Over a month ago we were given a new diagnosis for Brooklyn, Early Infantile Epileptic Encephalopathy or EIEE (or Otahara Syndrome if you’d like more words to google). His diagnosis was confirmed when a full check on Brooklyn’s genes was performed and it was found that the gene KCNQ2 had mutated which gives the Metabolics/Genetics team a firm understanding of what has happened. Sadly, Brooklyn’s Glycine levels are still quite high which means that Brooklyn has two forms of encephalopathy, Glycine, and Epileptic, and according to our neurologist make Brooklyn a one of one; so rare in fact that they would like to write a paper on his particular condition to help other doctors in the future. At the moment he’s had another lumbar puncture and we are waiting on the results but from what the neurologists have told us it may mean something or it may mean that we are still in this no man’s land.
A shift in diagnosis also means a shift in both perspective and expectations. Initially, we were given a prognosis of “weeks to months” and now it looks like a yearly outlook is more appropriate but with this new outlook comes a clearer picture of Brooklyn’s development and what his life will look like. Once we expected that at any moment the Glycine will be too much of a poison in his brain and he will just pass away but now we need to reconcile ourselves to the fact that our son may only get to his fifth birthday but will be profoundly disabled.
When I found out we were having a baby I began to dream what it will be like to watch my son take his first steps, head off on his first day of school, ask for his first real piece of advice and ultimately just see him grow into a man. You would think that the second we were given his initial prognosis these dreams would have disappeared but rather they’ve slowly evaporated with his new outlook.
This is truly saddening.
It really began to sink in when Brooklyn came out from his Gastrostomy on Monday that our 10-month-old son has just been supplied with a tube from his stomach to the outside world because at the moment no one thinks that he’ll ever be able to eat food regularly. Developmentally this is a milestone that he will probably never reach and this is what we need to do to ensure that he is fed.
I’m trying my best to shift my perspective and expectations but as you can imagine it’s quite hard. Amie explained it once that parents of a developmentally delayed child celebrate inchstones as opposed to milestones and I truly thank God each moment Brooklyn passes an inchstone. The neurologists once told us that Brooklyn may never get to a point where interaction with others is something to be expected and then one day he began noticing us and certain colours around him; this was up there as one of the best moments of my life.
This is the new normal. This is the new perspective that I need to adopt.

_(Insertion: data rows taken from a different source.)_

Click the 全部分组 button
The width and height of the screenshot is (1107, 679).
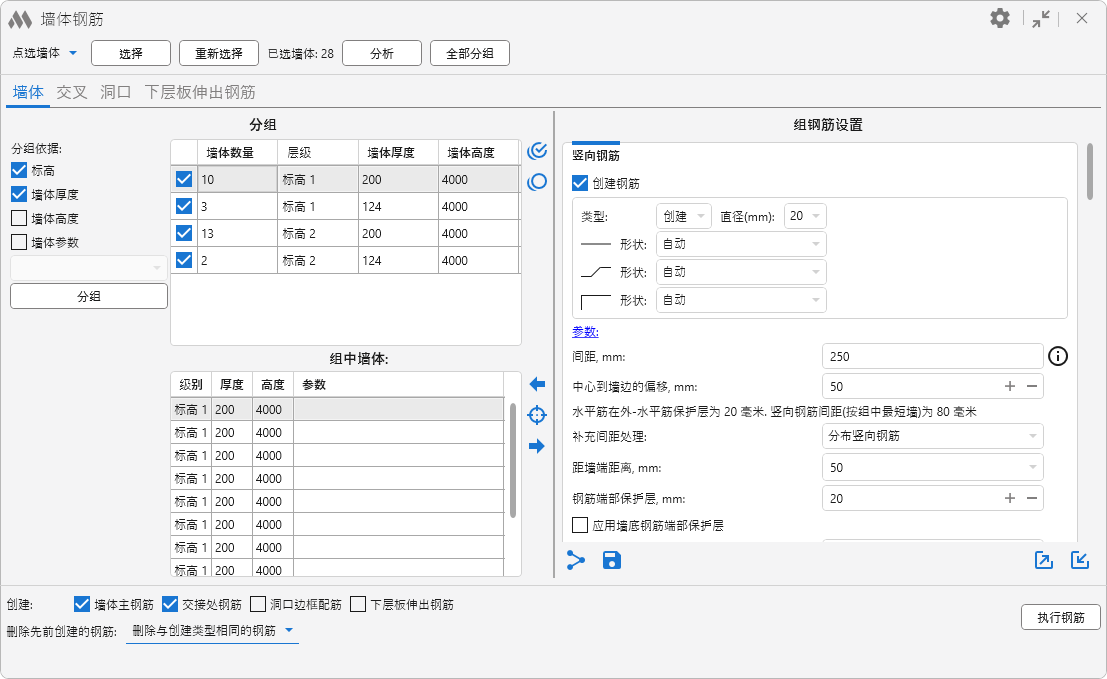point(470,53)
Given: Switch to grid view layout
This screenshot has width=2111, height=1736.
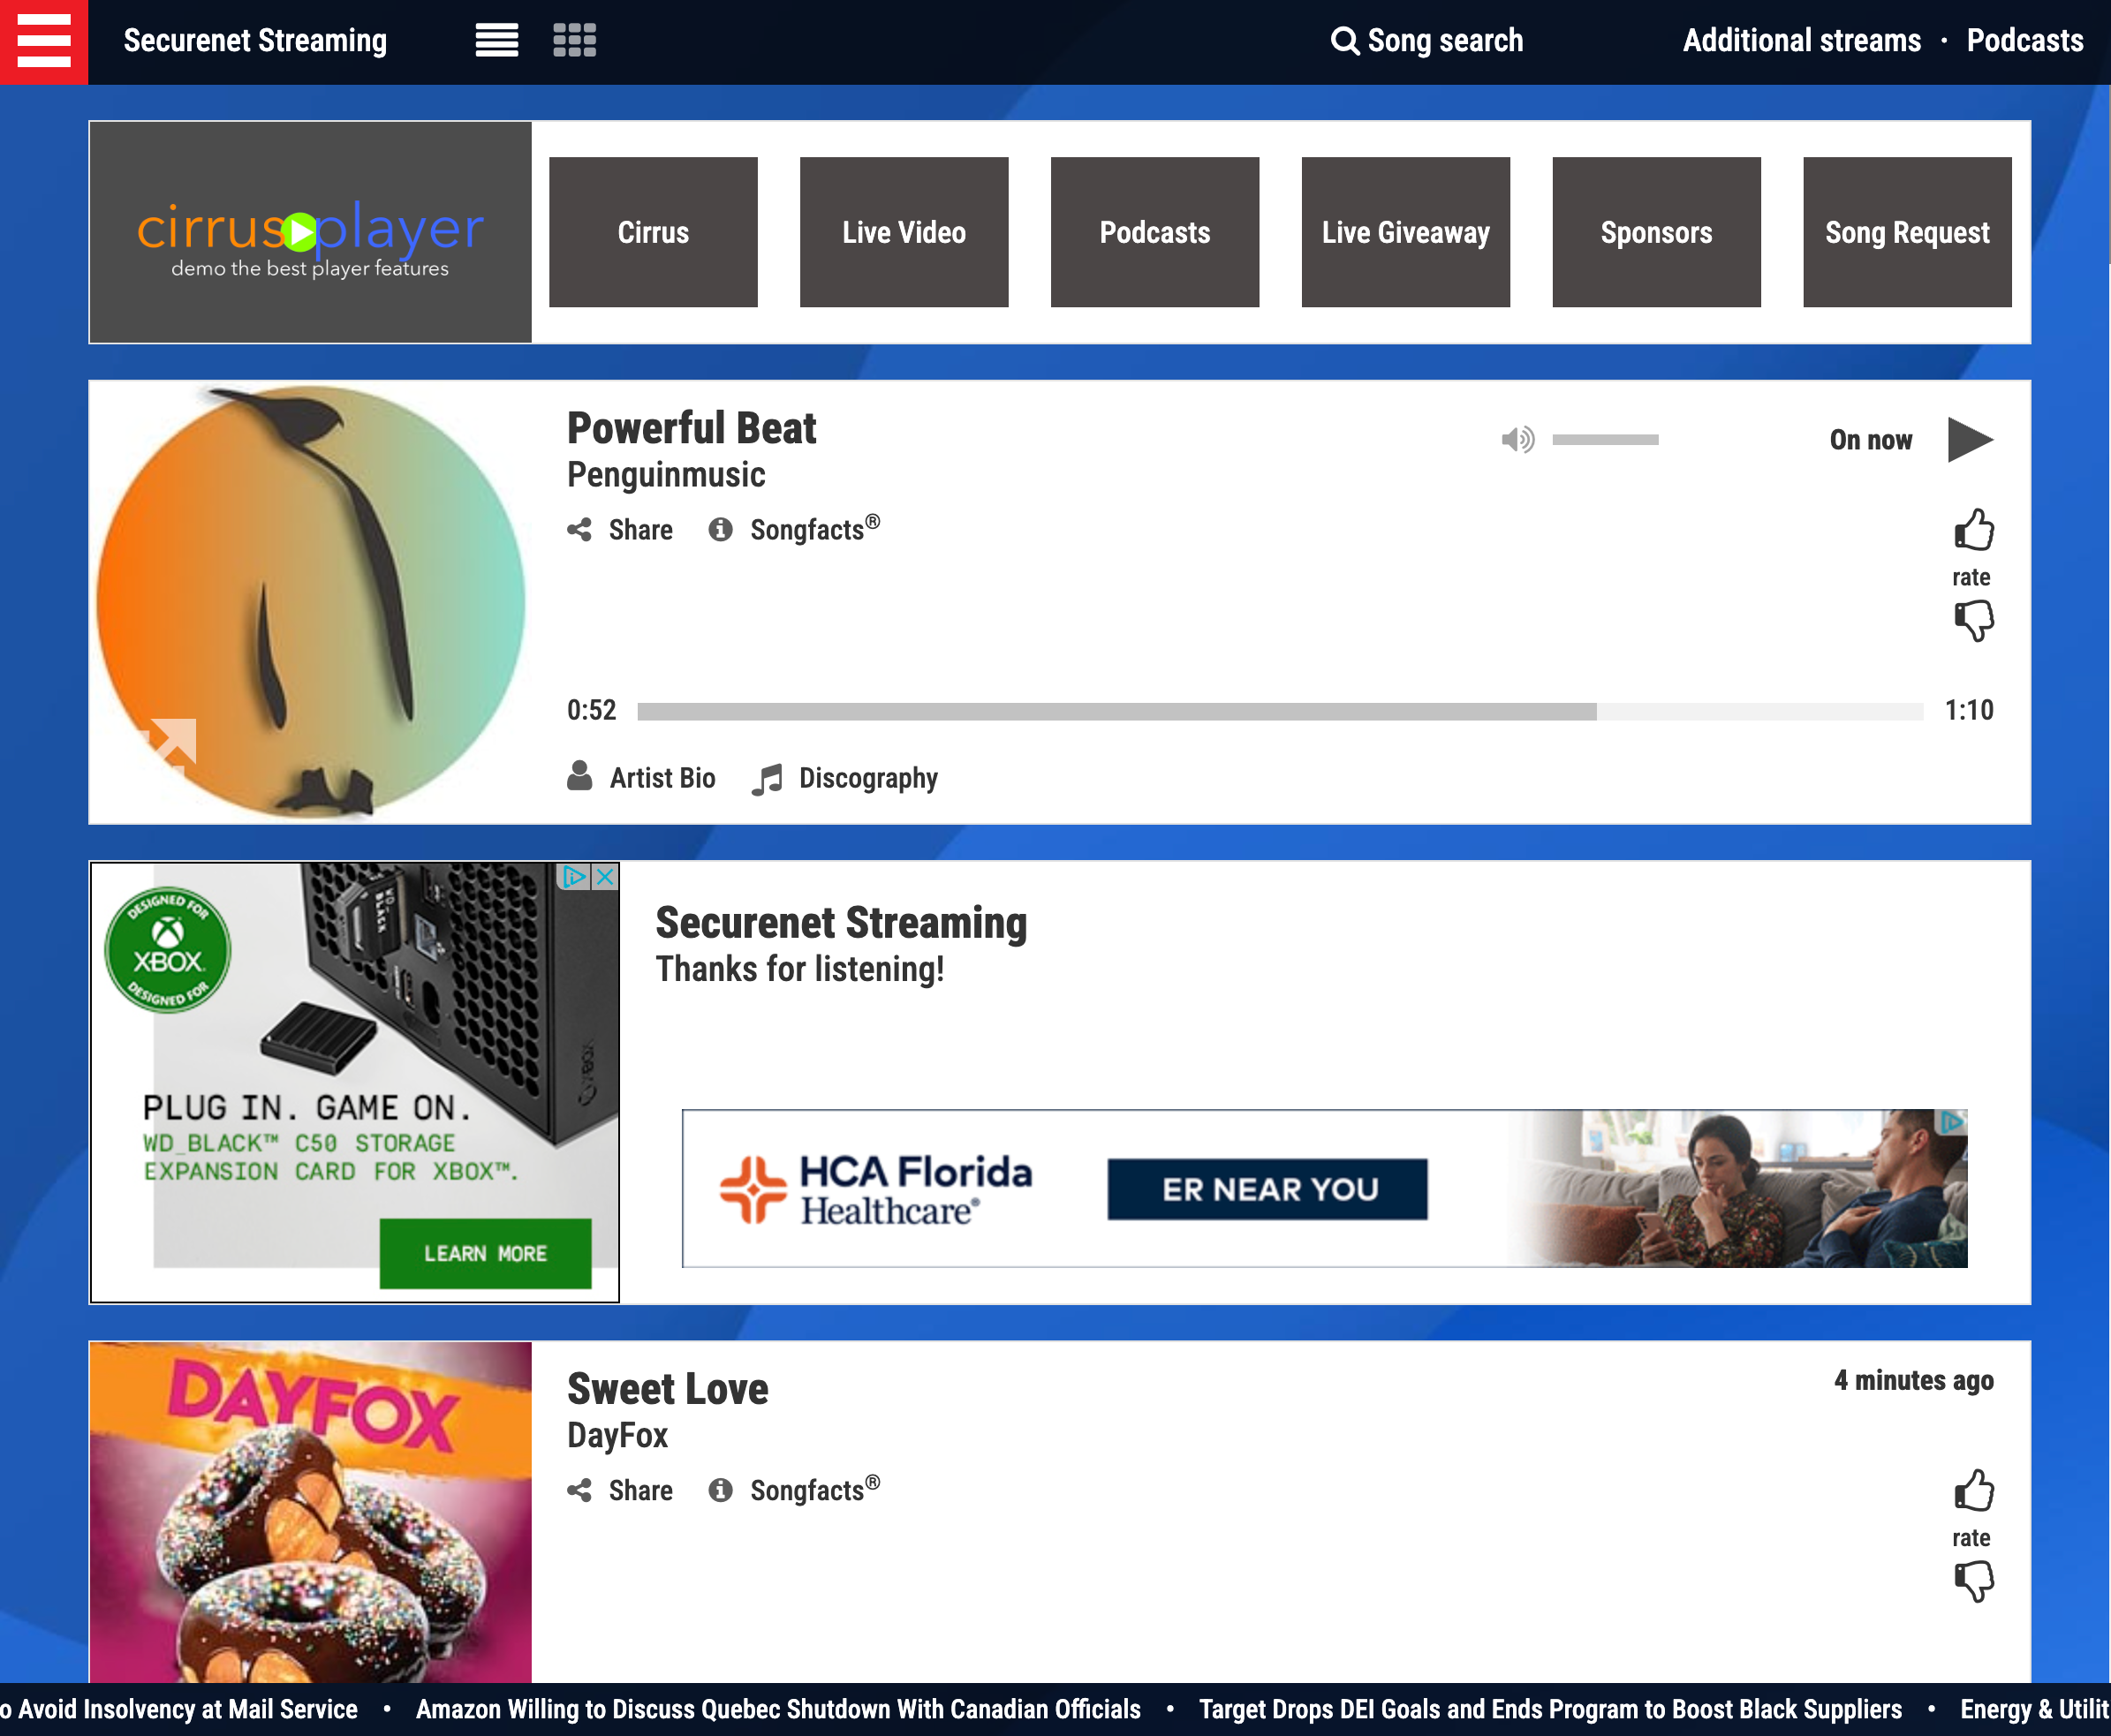Looking at the screenshot, I should pos(574,39).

My son will more than likely never walk and will be profoundly disabled for his entire life, he will be wheelchair bound and in the neurologist’s words “will need the most amount of care that can be given for his entire life”. This saddens me to my core but each time I think about it I try to then think what is the new “inchstone” we can be working towards. At times it feels like I’m trying to force a mindset on myself but realistically it’s either that or curling up in a ball and crying all day. There is still no assurance that Brooklyn will be around long term as his condition means that he is quite fragile and the doctors are still very frank when it comes to long term outlook. I love my son so much and although the outlook is challenging our God is good and we are thankful every day for the gift of our son even though he is not what we expected.
Perspective and expectations change.
To be honest I just feel a general sadness about our situation and our boy but thankfully this has subsided over time. God has been so good to us and we see Him daily through others and the way they pray for us, in the strength that he’s given us and finally in our son. I love you my boy Brooklyn.